For those of you who read some of my recent posts, you know I am working on a new Drucker book. As I was working through a recent chapter, something really stuck out to me. I am really thankful to see parallels within different spheres, because I really believe it helps us to have a fuller, more complete view and understanding of each. As I was considering Drucker’s insight (below) on business and the community, I saw a parallel with ministries and the church. Here are some snippets from the book, in italics, with non-italics as commentary:
Society, community and family are all conserving institutions. They try to maintain stability and to prevent, or at least to slow, change. (Is this recognizably similar to your congregation?)
The modern organization is a destabilizer. It must be organized for innovation, and innovation, is creative destruction (according to Joseph Schumpter.) It must be organized for the systematic abandonment of whatever is established, customary, familiar and comfortable. It must be organized for constant change. It’s function is to put knowledge to work. (Think about the ministries that are on the move, attracting the Lord’s grace and people. Doesn’t this seem like what they are doing?)
To reiterate – Conserving institutions are a stabilizing force, working to maintain a constant. You can see this need or tendency in society at large, and in their constant alarm and concern over change. The modern organization is a destabilizing force, which I have observed ministries to be such a force (calling for change.) The church, and local congregations, I have experienced to be a stabilizing force (creating context and predictability), which is also very needed and produces it’s own positive outcome.
The rub or tension comes between the two, and we have all observed, when there is a lack of patience on the part of the one whom the Lord has sent and/or an unwillingness to change on the part of the church. Let’s remember the law of motion – any object not in motion tends to remain not in motion until acted on by a greater and external force, and vice versa. Such ministries that the Lord sends to His body to bring about change, themselves, are not greater than the church. The grace of God that they carry is what has the force to move things forward, and to bring about the desired movement that the Lord envisions.
Also, let’s keep in mind, any significant change will take a significant amount of time to take place. The more significant, the more time is usually required. If you have a calling to introduce significant change, don’t frustrate God’s grace by expecting that to happen quickly. Trying to move too quickly will frustrate God’s grace on both the church, and the ministry, as will trying to move too slowly, or not moving at all. When I say church, this applies, in my mind, to the local congregation, as well as the Church, worldwide, as a whole.
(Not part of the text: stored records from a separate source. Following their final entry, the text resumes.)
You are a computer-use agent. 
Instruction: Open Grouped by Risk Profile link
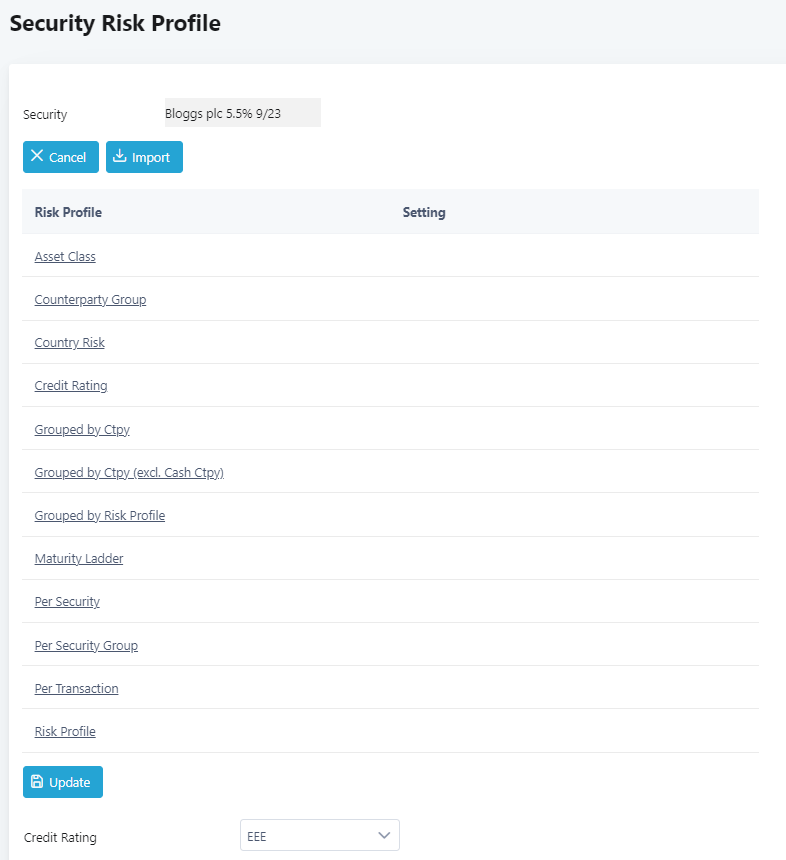[x=100, y=516]
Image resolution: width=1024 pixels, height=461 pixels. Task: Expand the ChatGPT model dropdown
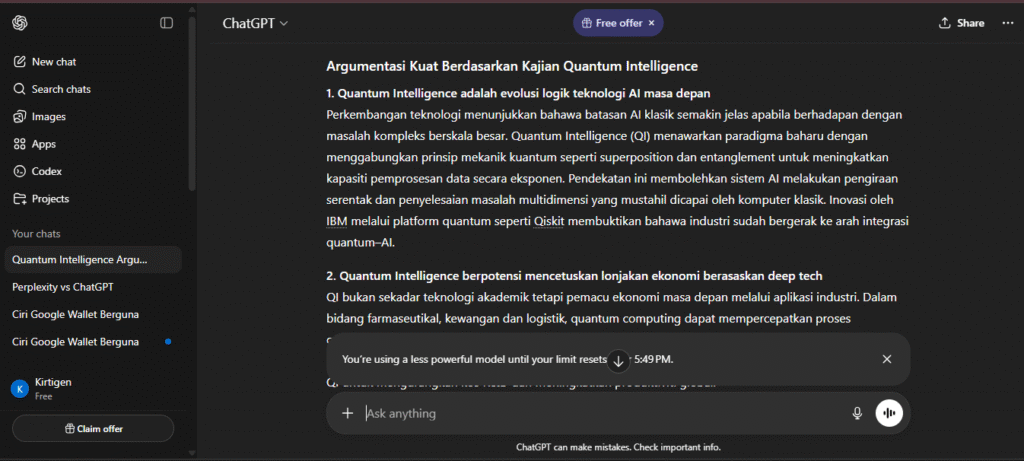pos(255,23)
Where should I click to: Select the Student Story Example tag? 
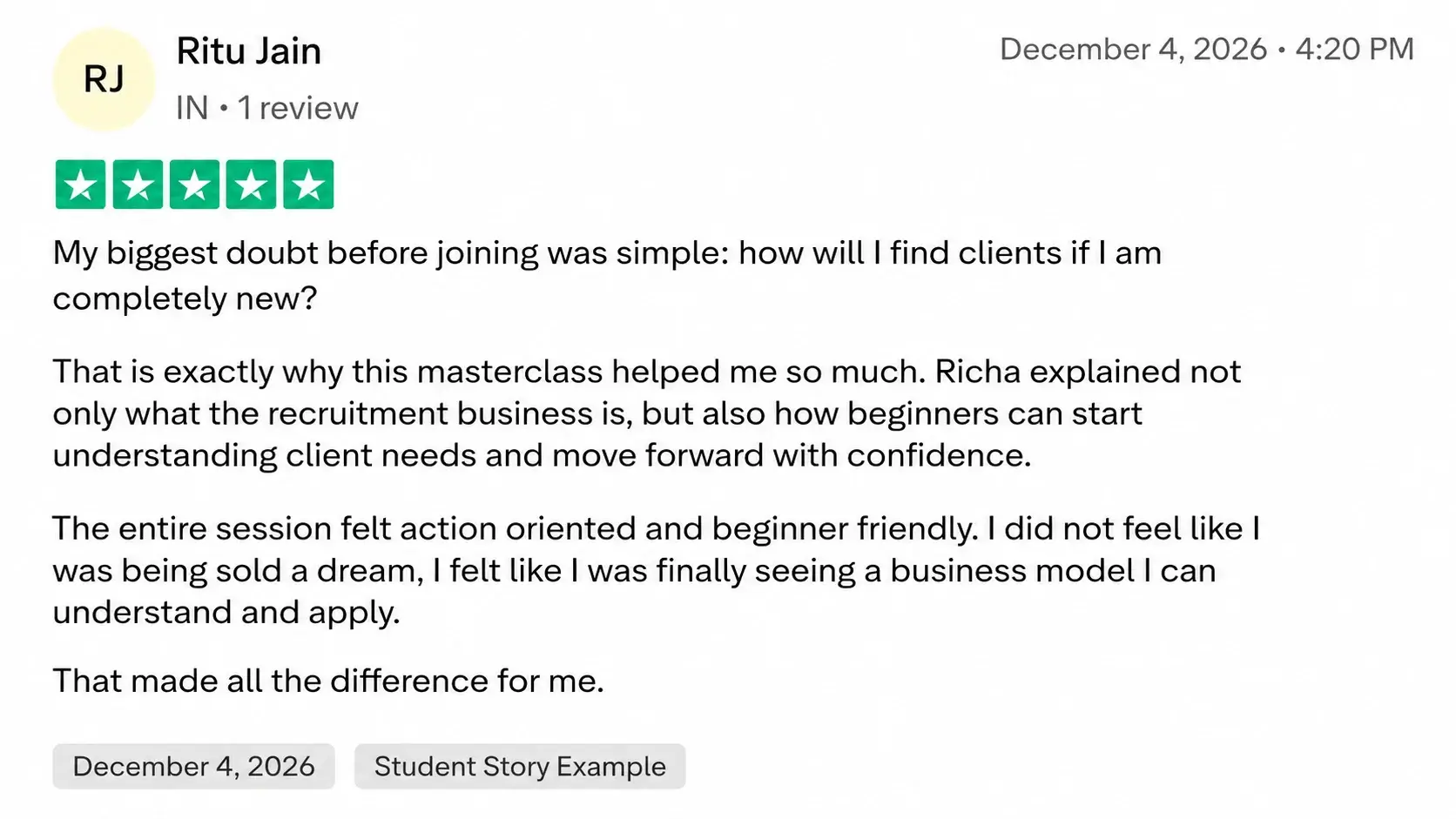coord(520,766)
Ministries here are the individuals or teams that the Lord is sending to the church to get her to advance more fully into His grace and plan.
Of course, our humanity gives opportunity to the tension between change and the constant. We need a quantity of certainty to go along with our uncertainty! We cannot handle everything changing at once, some things need to be (or at least appear) constant while other things are in flux. Depending on the individual/group, there are varying degrees of each needed…. and God is not impatient with us, or unaware of our needs. He made us as we are, and He also made us with the idea in mind of what we are to become. He is with us all the way, because His love for us is the primary constant in the middle of mounting uncertainties.